Install JDK (Java Development Kit)
- To install JRE8- yum install -y java-1.8.0-openjdk
- To install JDK8- yum install -y java-1.8.0-openjdk-devel
- execute – javac -version
  - It should return a version as 1.8
Install Python
- To install Python :
- sudo yum -y install yum-utils
  sudo yum -y groupinstall development
  sudo yum -y install https://centos7.iuscommunity.org/ius-release.rpm
  sudo yum -y install python36u
- Setup alias for python command and update the ~/.bashrc
  - echo “alias python=python36” >> ~/.bashrc
  - source ~/.bashrc
- execute – python -version
  - It should return a version as 3.6
- Install pip –
  - curl “https://bootstrap.pypa.io/get-pip.py” -o “get-pip.py”
    python get-pip.py
    pip -V
Install Spark:
- First move to opt folder – cd /opt
- Now download proper version of Spark(First go to https://spark.apache.org/downloads.html and then copy the link address) – wget https://www.apache.org/dyn/closer.lua/spark/spark-2.3.0/spark-2.3.0-bin-hadoop2.7.tgz
- Unzip the tar – tar xvfz spark-2.3.0-bin-hadoop2.7.tgz
- Rename spark-2.3.0-bin-hadoop2.7 to spark – mv spark-2.3.0-bin-hadoop2.7 spark
- Rename file conf\log4j.properties.template file to log4j.properties
- Edit the file to change log level to ERROR – for log4j.rootCategory
- Install PySpark – pip install pyspark
Install Scala:
- cd /opt
- wget https://scala-lang.org/files/archive/scala-2.11.6.tgz
- Unzip and rename –
  - tar -xfz scala-2.11.6.tgz
  - mv scala-2.11 scala
- execute – scala -version
  - It should return a version as 2.11
Update PATHS by updating file ~/.bashrc:
- nano ~/.bashrc
- then add these lines and save
  - alias python=python3.6
    alias pip=pip3 export SPARK_HOME=/opt/spark
    export PATH=$PATH:/opt/spark/bin
    export PATH=$PATH:/opt/scala/bin
- then reload bash file – source ~/.bashrc
Now if you run
- pyspark – it should show spark version
- spark-shell – it should run scala version
Lets test
- run pyspark
  - go to \opt\spark folder
  - run pyspark
  - On this “>>>” prompt.
    - Type and Enter myRDD= sc.textFile(“README.md”)
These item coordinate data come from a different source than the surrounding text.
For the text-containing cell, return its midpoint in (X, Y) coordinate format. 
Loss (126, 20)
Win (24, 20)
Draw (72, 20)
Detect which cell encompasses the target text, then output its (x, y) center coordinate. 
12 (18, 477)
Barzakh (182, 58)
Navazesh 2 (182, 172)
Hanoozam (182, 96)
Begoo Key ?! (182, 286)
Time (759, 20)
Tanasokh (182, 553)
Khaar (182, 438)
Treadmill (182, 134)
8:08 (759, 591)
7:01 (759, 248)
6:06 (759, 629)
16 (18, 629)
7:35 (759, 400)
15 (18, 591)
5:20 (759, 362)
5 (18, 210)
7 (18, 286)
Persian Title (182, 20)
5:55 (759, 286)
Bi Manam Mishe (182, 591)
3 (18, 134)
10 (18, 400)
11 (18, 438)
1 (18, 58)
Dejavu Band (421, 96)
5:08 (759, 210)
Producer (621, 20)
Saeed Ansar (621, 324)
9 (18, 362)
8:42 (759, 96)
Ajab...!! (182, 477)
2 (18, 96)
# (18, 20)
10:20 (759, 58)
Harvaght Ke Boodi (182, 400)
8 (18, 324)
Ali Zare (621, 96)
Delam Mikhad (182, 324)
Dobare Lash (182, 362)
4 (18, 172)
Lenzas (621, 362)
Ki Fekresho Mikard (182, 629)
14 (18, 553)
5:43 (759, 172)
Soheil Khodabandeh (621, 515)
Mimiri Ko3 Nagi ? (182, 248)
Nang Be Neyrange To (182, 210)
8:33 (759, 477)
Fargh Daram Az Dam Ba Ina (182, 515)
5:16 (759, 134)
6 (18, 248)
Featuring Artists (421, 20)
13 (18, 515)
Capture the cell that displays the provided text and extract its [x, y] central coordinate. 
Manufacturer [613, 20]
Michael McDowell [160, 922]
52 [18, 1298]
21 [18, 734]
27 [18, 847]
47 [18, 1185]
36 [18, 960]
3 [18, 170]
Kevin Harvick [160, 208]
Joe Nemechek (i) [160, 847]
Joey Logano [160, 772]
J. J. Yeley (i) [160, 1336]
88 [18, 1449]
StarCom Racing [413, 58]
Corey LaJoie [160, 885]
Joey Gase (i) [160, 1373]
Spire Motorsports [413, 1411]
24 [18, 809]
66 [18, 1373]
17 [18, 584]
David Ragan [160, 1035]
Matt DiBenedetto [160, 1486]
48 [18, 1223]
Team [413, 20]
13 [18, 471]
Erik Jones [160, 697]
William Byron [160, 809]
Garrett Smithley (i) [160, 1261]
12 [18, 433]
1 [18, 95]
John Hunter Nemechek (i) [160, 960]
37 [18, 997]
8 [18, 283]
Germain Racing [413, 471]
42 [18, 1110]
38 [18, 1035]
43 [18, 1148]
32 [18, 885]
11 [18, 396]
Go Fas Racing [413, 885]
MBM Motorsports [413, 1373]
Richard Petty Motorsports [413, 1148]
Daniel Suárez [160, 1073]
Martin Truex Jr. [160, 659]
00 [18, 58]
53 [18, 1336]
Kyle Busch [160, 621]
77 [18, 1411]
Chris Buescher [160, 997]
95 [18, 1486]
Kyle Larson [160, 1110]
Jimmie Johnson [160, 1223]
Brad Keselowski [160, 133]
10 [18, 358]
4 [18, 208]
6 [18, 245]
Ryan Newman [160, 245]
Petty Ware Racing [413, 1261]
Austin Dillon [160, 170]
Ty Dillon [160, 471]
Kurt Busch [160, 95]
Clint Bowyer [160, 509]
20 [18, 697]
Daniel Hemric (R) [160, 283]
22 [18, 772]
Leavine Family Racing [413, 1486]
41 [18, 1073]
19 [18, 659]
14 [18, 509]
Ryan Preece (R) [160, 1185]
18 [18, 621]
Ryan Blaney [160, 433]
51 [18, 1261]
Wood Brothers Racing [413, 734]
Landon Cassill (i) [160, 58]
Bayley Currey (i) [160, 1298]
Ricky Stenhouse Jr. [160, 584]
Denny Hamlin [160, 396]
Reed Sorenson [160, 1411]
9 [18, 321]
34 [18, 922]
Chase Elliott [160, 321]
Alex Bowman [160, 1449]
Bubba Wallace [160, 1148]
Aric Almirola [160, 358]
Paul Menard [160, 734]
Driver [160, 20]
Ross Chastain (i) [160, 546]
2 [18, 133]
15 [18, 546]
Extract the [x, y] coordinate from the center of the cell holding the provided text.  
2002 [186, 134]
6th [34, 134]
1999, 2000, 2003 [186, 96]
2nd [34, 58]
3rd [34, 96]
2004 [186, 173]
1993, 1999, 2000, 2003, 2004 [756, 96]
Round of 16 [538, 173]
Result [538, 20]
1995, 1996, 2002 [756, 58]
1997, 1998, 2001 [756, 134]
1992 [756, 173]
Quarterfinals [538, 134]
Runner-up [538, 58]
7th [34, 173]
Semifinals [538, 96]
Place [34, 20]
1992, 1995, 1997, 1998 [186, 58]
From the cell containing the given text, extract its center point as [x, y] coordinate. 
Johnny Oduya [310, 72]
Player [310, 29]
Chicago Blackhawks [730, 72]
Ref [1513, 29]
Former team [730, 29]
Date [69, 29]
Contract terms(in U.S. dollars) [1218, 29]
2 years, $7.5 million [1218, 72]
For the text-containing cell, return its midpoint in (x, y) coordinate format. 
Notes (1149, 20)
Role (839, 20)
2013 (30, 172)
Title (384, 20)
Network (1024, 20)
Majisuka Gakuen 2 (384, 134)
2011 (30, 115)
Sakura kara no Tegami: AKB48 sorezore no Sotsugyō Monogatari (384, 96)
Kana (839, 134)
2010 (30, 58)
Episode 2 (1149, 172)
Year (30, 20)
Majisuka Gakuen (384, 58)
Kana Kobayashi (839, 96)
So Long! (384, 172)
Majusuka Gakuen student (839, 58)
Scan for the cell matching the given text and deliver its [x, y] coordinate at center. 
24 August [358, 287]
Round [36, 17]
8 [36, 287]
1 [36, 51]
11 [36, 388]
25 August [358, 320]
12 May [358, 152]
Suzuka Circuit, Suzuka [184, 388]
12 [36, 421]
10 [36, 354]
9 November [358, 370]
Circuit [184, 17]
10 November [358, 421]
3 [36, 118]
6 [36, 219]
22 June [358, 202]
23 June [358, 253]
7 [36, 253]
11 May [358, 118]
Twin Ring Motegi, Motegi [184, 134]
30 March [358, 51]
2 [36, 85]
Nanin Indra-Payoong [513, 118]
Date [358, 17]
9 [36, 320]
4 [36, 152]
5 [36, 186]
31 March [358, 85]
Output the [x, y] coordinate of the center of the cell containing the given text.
    - Then Type and enter myRDD.count()
  - Yay!!!, you tested by running word count on file README.md
- Now One more Test
  - Download Movielens data-set –
    - wget http://files.grouplens.org/datasets/movielens/ml-100k.zip
    - unzip ml-100k.zip
  - Download python script:
    - wget https://testbucket786786.s3.amazonaws.com/spark/sparkFirst.py
    - correct the path of the u.data file in ml-100k folder in the script:
    - from pyspark import SparkConf, SparkContext
      import collections
      sConf = SparkConf().setMaster(“local”).setAppName(“RatingsRDDApp”)
      sContext = SparkContext(conf = sConf)
      alllinesRDD = sContext.textFile(“/home/user/bigdata/datasets/ml-100k/u.data”)
      allratingsRDD =alllinesRDD.map(lambda line: line.split()[2])
      resultRDD= allratingsRDD.countByValue()
      sortedResultsRDD = collections.OrderedDict(sorted(resultRDD.items()))
      for rddKey, rddValue in sortedResultsRDD.items():
      print(“%s %i” % (rddKey, rddValue))
  - Now run the python script:
    - spark-submit sparkFirst.py
    - Yay!! you read the ratings count for each movie in Movielens data base using a python script.